The Bengals needed to add at least one more defensive end, though, after trading away disgruntled end Carlos Dunlap three weeks ago. It seemed after the trade deadline passed Nov. 3, Cincinnati was just going to have to make do with what it had in the building already, so McKinley’s acquisition was a bit of a surprise, although a welcome one.
The defense ranks 25th in the league with just 11 sacks, and McKinley is a low-risk addition to try to improve those stats as he’s in the final year of his rookie contract. McKinley has been limited by a groin injury this season and hasn’t recorded a sack in four games, but he finishes his time in Atlanta with 17.5 sacks and 45 hits on the quarterback over three-plus seasons.
While the team won’t be able to utilize McKinley right away, players such as Kareem will continue getting more reps. Kareem said he felt like he did OK in the first eight games, getting his feet wet and adjusting to the league, but now he’s got enough experience he’s got higher expectations for himself.

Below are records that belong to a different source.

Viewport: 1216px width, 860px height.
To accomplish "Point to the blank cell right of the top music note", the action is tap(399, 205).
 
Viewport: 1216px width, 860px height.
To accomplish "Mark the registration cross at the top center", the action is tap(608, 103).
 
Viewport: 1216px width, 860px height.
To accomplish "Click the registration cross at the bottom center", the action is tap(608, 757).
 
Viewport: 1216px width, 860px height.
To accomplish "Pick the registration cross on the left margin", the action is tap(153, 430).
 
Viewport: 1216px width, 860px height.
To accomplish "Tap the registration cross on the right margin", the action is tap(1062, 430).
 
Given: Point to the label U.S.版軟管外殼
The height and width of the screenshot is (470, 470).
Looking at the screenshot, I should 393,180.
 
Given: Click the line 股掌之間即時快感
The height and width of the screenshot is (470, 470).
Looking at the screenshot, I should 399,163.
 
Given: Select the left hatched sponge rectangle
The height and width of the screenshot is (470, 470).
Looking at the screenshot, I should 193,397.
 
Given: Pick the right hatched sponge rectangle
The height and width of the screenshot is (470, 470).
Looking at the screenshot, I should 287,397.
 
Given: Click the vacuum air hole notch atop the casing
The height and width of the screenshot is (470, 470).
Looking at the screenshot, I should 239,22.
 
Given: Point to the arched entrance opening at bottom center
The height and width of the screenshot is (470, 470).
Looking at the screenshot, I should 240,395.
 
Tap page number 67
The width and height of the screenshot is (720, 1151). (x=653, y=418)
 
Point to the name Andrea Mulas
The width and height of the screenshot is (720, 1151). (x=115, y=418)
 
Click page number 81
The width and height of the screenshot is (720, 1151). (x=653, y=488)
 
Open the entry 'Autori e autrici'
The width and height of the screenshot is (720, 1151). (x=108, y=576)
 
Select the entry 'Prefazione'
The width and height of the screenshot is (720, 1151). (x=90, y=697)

“At this point Coach (Gerald) Chatman, he’s like, ‘You’re not a rookie anymore,’” Kareem said. “He said, ‘You played eight games in your NFL career so you should be good. Your feet should be nice and wet, just go out there and play.’ But what I probably need to work on the most is just being more violent in everything I do, be more violent my pass rushing and when I’m rushing just be more precise with it, don’t really be hesitant and like I said, just be more violent and precise.”
The Bengals have their work cut out for them in preparing for the Steelers' offensive line and quarterback Ben Roethlisberger, who is tough to bring down and is getting the ball out of his hands quicker than any other passer in the league. Roethlisberger has been getting his passes off in an average of 2.27 seconds, according to NFL Next Gen Stats.